Michelle Rhee Resigns: What’s in store for DC schools now?

The sudden resignation of Michelle Rhee actually makes perfect sense.  It was inevitable, so why wait around?  It’s easy to imagine Ms. Rhee coming to that conclusion once she recognized that she and the next Mayor, Vincent Gray, would not be able to work together the way she did with the current Mayor, Adrian Fenty.

Michelle Rhee ResignsWhat happens next in Washington is the big story, although most of the attention will be on Ms. Rhee. She’s a national figure, subject of much speculation. Will she go to California if Meg Whitman wins the gubernatorial race?  What about New Jersey?  Iowa?  Funny how the Republicans love her to death now, even though she was chosen by an ardent Democrat and has been praised to the skies by President Obama.

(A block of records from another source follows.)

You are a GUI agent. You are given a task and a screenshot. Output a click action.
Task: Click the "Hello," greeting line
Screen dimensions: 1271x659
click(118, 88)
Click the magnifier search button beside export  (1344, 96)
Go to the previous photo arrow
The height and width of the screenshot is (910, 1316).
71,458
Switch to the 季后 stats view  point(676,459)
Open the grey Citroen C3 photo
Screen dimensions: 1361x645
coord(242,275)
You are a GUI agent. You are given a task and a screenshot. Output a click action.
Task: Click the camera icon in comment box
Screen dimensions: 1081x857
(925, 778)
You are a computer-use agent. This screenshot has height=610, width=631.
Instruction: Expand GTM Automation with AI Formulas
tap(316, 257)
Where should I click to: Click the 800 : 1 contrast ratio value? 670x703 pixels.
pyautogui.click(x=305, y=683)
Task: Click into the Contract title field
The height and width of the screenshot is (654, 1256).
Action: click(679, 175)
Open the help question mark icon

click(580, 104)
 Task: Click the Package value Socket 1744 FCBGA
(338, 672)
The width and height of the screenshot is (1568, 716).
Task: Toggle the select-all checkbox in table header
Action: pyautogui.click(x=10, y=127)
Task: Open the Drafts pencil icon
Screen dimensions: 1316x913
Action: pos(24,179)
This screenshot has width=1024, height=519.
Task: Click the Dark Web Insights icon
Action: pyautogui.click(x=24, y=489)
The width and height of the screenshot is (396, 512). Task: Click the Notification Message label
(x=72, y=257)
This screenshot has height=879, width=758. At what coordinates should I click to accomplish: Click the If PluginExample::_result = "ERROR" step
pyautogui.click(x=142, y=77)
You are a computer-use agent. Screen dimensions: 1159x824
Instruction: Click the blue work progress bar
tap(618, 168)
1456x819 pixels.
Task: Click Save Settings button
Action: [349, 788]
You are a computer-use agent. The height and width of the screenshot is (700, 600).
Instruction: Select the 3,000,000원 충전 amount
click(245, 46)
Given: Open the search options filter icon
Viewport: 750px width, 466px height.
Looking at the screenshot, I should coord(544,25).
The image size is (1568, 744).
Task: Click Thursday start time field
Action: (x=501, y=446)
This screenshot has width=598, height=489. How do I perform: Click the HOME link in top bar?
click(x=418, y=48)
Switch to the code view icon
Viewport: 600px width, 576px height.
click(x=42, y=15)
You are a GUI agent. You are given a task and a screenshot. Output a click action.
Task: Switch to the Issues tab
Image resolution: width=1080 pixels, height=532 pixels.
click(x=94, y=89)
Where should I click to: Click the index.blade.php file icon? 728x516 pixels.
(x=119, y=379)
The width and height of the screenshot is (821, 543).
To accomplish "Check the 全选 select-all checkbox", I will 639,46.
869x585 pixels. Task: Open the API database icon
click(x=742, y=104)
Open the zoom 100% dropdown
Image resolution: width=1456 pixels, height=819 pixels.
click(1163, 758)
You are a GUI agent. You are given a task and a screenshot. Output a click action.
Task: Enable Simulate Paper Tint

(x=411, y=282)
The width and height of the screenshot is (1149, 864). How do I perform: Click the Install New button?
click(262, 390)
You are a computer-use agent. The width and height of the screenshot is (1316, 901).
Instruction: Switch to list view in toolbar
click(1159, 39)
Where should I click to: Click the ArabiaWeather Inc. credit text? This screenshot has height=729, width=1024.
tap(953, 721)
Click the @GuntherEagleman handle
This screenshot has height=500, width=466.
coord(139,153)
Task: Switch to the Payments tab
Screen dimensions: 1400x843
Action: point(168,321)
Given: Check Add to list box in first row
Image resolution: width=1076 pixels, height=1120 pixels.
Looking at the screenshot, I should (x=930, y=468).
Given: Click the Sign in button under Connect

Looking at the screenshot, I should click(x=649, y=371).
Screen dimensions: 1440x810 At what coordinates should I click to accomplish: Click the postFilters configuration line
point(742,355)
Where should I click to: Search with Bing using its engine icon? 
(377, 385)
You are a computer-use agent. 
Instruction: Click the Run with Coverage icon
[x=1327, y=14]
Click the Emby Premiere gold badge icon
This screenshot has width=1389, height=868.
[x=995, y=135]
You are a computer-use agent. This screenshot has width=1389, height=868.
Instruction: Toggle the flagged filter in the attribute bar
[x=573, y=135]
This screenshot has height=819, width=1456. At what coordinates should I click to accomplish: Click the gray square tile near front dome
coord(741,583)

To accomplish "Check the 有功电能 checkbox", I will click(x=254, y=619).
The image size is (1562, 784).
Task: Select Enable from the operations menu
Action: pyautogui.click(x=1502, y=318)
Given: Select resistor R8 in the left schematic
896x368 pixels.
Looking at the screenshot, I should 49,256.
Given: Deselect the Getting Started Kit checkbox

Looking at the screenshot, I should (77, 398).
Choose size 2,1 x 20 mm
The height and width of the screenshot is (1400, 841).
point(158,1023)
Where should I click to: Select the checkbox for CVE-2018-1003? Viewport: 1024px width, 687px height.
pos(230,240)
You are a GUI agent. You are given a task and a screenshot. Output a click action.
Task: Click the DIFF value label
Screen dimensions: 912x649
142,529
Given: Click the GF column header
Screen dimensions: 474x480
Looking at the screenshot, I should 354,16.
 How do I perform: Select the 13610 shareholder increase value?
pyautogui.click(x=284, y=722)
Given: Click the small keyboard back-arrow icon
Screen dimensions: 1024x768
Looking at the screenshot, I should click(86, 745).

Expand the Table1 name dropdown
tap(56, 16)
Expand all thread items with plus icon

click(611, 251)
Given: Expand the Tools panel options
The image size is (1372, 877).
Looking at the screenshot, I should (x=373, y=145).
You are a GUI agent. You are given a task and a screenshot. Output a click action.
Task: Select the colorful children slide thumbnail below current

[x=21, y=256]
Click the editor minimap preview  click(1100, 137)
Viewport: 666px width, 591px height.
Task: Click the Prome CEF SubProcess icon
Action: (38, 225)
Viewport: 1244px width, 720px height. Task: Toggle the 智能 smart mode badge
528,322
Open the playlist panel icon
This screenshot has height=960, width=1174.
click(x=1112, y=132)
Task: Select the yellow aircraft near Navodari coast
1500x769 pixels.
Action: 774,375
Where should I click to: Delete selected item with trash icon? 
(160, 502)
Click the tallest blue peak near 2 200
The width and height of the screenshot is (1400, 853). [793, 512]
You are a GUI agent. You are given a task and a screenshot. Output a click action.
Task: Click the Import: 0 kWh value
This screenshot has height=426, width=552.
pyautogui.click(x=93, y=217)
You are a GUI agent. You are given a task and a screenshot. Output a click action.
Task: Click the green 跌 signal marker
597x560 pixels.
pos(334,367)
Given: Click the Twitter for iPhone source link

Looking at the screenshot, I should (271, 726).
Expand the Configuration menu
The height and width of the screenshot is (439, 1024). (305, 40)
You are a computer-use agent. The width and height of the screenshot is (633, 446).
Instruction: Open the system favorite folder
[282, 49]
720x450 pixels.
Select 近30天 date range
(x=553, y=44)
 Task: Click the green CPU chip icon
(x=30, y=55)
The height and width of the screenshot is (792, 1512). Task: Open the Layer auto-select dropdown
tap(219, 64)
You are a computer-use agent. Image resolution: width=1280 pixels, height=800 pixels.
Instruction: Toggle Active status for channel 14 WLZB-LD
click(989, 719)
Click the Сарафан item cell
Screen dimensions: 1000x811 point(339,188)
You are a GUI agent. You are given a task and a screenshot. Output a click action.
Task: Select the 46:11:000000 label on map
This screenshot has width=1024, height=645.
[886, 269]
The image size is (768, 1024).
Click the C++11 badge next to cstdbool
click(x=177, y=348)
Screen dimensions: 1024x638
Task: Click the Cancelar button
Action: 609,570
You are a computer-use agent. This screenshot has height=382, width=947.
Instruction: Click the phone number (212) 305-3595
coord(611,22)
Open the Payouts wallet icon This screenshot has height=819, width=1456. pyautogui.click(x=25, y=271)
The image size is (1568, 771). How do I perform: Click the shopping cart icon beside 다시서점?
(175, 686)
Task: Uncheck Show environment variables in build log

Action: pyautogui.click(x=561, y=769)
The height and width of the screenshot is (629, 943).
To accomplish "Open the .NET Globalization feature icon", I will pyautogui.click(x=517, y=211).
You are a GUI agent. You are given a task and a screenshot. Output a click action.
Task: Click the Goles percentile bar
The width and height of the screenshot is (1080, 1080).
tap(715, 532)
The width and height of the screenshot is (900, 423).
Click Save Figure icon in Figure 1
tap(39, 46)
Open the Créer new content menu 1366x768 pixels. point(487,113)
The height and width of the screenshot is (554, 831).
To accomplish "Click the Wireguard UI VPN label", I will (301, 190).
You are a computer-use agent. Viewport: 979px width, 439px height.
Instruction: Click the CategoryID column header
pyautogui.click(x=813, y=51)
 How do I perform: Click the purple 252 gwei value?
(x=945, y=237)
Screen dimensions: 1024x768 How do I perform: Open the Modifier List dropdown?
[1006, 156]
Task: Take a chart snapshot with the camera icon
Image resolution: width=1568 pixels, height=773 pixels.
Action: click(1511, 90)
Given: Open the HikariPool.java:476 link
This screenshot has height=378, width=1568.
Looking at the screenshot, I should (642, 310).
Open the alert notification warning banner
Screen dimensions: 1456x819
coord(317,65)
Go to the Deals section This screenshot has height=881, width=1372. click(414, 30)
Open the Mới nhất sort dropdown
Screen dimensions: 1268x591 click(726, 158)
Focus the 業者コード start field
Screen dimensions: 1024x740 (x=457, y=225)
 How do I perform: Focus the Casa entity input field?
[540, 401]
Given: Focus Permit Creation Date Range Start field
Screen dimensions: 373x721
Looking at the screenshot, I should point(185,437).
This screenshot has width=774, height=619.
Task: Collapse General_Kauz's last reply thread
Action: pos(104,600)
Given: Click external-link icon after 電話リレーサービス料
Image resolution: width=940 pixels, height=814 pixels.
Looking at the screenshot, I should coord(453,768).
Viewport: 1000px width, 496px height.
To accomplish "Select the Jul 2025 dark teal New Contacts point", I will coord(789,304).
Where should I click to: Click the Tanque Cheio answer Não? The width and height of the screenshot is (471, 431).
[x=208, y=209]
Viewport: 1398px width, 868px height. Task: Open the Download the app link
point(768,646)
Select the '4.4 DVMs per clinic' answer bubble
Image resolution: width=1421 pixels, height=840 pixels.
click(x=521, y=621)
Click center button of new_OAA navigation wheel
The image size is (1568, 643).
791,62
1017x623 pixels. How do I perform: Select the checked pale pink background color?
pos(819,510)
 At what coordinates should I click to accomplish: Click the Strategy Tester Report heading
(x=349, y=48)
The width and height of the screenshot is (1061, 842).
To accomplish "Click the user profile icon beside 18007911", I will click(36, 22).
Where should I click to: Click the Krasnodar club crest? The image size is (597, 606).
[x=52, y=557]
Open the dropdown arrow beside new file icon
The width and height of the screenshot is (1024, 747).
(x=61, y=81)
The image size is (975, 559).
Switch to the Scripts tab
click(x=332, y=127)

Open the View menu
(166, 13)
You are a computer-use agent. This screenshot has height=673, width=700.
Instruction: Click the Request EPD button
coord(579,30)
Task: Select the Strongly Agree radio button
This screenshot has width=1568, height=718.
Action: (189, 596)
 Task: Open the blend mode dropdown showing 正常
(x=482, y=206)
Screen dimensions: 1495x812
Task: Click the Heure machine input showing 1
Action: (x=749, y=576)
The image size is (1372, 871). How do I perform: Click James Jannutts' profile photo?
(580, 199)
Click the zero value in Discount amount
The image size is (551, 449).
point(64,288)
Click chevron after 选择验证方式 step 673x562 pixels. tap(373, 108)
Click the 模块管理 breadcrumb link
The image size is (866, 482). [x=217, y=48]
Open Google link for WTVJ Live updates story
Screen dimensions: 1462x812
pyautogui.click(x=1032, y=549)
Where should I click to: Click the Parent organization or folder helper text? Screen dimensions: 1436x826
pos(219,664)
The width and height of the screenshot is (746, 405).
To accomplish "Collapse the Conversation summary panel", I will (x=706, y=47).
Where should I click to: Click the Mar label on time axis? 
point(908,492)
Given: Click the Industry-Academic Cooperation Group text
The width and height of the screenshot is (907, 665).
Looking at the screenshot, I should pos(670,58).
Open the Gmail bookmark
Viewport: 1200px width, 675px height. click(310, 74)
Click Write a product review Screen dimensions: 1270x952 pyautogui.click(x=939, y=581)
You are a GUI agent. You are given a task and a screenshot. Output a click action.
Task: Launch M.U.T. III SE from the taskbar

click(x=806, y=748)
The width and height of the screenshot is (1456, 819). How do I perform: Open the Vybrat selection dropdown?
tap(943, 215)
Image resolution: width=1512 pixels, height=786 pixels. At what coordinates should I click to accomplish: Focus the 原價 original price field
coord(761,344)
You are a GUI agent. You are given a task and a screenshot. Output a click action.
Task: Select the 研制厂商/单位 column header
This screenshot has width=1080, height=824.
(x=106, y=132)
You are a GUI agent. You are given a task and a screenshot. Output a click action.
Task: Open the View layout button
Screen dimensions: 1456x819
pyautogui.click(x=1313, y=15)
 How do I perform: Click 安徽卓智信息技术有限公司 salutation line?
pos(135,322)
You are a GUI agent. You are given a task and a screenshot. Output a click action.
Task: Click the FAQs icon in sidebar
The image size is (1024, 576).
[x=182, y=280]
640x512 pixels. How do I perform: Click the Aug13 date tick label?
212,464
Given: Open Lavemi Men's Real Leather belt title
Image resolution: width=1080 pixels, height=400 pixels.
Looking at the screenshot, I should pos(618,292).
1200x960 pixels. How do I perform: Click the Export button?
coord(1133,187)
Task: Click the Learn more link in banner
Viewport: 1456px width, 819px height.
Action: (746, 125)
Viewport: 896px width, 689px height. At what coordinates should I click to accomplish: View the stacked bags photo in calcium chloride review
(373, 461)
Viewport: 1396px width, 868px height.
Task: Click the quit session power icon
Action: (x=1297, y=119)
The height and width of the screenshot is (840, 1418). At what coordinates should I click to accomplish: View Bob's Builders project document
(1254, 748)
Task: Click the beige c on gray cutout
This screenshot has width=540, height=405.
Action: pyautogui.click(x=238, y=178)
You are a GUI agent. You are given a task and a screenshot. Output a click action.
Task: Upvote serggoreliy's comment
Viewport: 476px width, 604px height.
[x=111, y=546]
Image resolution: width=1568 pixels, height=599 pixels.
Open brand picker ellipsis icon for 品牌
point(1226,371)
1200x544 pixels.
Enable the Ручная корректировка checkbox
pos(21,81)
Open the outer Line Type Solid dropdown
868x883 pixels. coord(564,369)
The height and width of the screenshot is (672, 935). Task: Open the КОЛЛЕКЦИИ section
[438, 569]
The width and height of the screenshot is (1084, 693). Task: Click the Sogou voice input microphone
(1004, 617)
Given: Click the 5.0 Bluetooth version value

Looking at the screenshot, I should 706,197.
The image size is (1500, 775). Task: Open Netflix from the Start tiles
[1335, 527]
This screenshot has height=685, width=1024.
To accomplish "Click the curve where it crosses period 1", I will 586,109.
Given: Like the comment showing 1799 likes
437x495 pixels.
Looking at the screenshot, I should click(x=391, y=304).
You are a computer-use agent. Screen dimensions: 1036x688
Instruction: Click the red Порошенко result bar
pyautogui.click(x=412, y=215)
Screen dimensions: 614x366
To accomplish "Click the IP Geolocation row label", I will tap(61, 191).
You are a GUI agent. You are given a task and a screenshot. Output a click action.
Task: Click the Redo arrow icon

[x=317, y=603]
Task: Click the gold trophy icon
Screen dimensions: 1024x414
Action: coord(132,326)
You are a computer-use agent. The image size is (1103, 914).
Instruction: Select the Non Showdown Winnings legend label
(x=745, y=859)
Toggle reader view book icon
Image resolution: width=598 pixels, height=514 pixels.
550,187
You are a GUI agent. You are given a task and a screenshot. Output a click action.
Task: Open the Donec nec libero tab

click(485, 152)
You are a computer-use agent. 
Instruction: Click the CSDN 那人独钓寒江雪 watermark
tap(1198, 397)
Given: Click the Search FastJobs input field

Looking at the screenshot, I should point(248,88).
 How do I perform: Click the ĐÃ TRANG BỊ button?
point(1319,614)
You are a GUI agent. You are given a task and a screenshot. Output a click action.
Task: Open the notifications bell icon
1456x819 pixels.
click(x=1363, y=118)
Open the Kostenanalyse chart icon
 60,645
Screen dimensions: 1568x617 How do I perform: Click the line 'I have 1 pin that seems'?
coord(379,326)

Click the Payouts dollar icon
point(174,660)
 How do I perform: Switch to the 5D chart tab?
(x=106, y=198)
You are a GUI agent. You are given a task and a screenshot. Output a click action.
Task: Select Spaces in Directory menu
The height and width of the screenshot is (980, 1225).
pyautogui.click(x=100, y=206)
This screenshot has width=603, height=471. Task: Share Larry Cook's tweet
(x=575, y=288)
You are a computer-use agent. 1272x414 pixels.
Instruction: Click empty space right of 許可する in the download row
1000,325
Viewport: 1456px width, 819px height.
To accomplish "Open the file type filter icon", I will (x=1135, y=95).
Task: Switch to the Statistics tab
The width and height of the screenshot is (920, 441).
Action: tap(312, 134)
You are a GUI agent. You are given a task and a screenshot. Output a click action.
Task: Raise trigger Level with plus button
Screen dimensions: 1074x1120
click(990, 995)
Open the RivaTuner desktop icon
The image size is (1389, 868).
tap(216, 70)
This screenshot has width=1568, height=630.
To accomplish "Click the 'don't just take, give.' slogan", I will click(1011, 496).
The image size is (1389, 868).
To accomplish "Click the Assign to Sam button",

We’ve followed Ms. Rhee closely during the three plus years she’s been in Washington, airing a total of 12 segments on PBS NewsHour about the changes she’s made there. Scores and enrollment are up locally, but, make no mistake about it, she also has altered the national conversation about how teachers are paid and evaluated.  No one can defend the current system, which bases everything on years in the classroom and number of graduate credits, as appropriate or rational.  That approach is history, even though it may take years for it to be removed for good.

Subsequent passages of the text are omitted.